Doing it with DIV's wont have issues with speed. Browsers rendering engines are built to render elements. DOM rendering is faster than canvas rendering in a lot of cases, take isogenicengine they use DOM based rendering to render thousands of elements to make games You should implement it based on your technical ability. Both technologies will be able to do what you want. Personally I would choose canvas but I see no issue with DOM rendering.
Good Luck.

animated board game for web - not Flash - what is possible?
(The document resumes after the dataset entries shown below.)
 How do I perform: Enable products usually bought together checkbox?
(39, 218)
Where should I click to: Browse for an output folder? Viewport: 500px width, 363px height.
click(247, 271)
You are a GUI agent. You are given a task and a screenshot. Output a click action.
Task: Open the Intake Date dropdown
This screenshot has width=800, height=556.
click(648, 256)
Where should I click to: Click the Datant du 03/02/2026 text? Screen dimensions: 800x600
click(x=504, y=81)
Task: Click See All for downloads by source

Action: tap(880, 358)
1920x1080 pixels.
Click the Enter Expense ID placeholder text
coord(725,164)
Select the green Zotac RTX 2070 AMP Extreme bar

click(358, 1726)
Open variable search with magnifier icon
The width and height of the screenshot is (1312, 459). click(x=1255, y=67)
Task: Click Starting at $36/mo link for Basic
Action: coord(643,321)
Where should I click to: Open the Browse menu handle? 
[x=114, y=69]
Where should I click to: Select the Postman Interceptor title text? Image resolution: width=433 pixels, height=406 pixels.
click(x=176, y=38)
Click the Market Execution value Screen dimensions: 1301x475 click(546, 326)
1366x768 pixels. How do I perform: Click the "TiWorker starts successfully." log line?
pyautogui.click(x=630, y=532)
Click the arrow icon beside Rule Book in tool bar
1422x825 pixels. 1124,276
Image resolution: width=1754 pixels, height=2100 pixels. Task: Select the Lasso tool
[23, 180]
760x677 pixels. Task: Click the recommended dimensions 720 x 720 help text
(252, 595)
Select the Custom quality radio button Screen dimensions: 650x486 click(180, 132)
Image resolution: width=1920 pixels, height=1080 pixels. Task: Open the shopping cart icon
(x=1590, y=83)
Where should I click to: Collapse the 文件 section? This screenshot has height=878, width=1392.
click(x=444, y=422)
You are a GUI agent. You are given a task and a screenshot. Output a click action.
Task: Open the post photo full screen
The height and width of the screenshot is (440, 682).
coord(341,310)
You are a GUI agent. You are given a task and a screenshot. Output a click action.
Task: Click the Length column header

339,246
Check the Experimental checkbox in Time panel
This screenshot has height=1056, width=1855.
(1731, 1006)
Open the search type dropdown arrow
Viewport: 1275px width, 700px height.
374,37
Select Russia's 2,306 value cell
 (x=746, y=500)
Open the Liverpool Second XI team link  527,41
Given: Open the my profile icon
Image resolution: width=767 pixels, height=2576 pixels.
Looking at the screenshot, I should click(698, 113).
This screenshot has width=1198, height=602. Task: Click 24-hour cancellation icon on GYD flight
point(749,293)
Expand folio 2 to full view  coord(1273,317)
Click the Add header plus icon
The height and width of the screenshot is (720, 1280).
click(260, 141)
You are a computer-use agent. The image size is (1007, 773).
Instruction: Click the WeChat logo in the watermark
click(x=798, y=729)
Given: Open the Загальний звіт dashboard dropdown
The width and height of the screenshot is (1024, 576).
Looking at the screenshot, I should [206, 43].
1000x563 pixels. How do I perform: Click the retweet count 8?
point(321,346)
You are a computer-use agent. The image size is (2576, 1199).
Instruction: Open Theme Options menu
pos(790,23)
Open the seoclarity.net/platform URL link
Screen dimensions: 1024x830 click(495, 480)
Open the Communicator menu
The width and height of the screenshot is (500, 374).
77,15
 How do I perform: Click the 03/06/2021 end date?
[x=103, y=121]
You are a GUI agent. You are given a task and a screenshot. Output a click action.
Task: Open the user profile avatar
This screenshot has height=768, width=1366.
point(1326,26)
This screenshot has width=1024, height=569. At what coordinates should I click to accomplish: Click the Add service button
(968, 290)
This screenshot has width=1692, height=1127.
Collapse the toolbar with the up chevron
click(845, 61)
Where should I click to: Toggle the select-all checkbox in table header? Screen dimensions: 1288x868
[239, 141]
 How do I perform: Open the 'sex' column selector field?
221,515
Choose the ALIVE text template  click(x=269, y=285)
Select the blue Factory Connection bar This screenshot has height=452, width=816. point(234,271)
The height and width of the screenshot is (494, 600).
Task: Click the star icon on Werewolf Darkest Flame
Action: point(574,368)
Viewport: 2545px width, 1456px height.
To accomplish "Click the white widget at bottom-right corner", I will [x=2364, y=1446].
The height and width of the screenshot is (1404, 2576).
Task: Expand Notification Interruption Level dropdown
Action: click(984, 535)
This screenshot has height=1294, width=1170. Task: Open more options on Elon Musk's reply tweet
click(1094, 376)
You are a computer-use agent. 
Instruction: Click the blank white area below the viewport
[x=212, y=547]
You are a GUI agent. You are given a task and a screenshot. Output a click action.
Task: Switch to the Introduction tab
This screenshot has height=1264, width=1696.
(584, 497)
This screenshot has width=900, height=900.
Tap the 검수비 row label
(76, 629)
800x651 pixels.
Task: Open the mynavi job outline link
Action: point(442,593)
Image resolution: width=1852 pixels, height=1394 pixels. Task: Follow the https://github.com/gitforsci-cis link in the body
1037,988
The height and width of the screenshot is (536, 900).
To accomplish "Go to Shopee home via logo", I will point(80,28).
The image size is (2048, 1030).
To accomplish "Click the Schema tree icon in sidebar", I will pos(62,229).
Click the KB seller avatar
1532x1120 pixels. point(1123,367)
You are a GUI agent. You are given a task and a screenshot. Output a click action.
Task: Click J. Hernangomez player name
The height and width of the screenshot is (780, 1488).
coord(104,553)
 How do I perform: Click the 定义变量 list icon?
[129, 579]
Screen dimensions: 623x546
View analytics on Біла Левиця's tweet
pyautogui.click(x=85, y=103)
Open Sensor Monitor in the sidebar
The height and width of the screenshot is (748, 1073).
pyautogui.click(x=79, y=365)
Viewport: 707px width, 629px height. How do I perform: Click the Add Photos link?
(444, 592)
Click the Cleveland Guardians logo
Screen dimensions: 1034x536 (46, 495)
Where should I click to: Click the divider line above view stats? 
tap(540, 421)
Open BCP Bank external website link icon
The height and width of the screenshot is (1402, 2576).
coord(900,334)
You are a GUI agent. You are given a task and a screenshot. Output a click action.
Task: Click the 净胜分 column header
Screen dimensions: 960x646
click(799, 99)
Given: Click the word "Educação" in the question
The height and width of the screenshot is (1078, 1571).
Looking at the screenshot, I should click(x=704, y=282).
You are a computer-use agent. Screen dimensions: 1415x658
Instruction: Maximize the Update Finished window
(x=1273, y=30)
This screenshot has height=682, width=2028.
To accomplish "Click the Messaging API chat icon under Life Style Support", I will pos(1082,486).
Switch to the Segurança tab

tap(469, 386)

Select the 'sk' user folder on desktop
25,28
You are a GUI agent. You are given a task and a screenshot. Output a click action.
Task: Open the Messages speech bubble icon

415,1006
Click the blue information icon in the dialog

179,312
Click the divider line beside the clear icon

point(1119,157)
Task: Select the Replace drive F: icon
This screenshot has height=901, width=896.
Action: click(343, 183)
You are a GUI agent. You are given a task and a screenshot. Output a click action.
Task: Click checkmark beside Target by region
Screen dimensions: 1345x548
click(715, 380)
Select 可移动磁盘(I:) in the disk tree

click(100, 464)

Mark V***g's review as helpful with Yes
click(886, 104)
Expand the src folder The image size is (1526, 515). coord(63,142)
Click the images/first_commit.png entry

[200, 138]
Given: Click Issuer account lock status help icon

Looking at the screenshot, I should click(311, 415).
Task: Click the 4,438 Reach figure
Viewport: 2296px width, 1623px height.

What is the best cross-browser way to get a flat mouse coordinate input data and simple callback for mouse events for my rectangular game area on my web page, even when it has loads of larger and smaller images and text string overlaid haphazard onto it?
And what is the best way to insert or remove a text string or semi-transparent image overlay at an arbitrary location (and Z order, specified relative to existing objects) in a board game rectangle with cross-browser DHTML?
And how can I stop the user selecting part or all of my montage of images (I just want them to interact with it as if it was Flash), and can I stop the right click menus coming up in IE, FF etc?
I want to do this without Flash because I want something that will work both on desktops and on iPhone and potentially other mobile platforms too.
I appreciate there are serious limitations (eg less image scaling capabilities, not vector, no rotation capability) to what I can do if I'm not using Flash but I'm very interested to know what capabilities are available.
Are there perhaps any frameworks available to make it easier than coding from scratch?
Would J/Query be a good match for some of the requirements? What else do I need?
I would recommend Google Web Toolkit. It lets you program in Java, which gives you all the type-safety and nice IDE functionality that Java entails, but compiles to Javascript so that you can just run it in a browser. It also does a ton of optimization and supports tons of features.
jQuery is excellent at doing this. I used jQuery's UI and Ajax functionality to implement the frontend for a game of chess.
I made it a little easier by creating an 8-by-8 table with unique div names for each tile, so Javascript can access them by getting the elements by id. If you can't create something like that, you do have the option of placing elements anywhere on the page (either absolute or relative to a given element). You can also easily change the z-index, including when the use is dragging a piece or when they have dropped it.
As far as disable right click and item selection goes, that's something that I didn't figure out how to do. You might want to take a look at some other Ajax games like Grand Strategy, which are much more polished than my experiment and may have figured out how to do this.
There are two main APIs for working with arbitrary drawing and positioning on the web, Canvas and SVG.
Take a look at Chrome Canvas Experiments and the Raphael Javascript toolkit to see some examples and Javascript abstractions.